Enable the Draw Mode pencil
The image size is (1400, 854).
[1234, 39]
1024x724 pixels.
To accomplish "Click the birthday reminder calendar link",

--*--

• _Problem details_: Rewrite every line of the entries above, requests included, and add 123 to each coordinate in the answers. Leave all other numbers as they are.

• _The answer_:
Enable the Draw Mode pencil
The image size is (1400, 854).
[1357, 162]
1024x724 pixels.
To accomplish "Click the birthday reminder calendar link",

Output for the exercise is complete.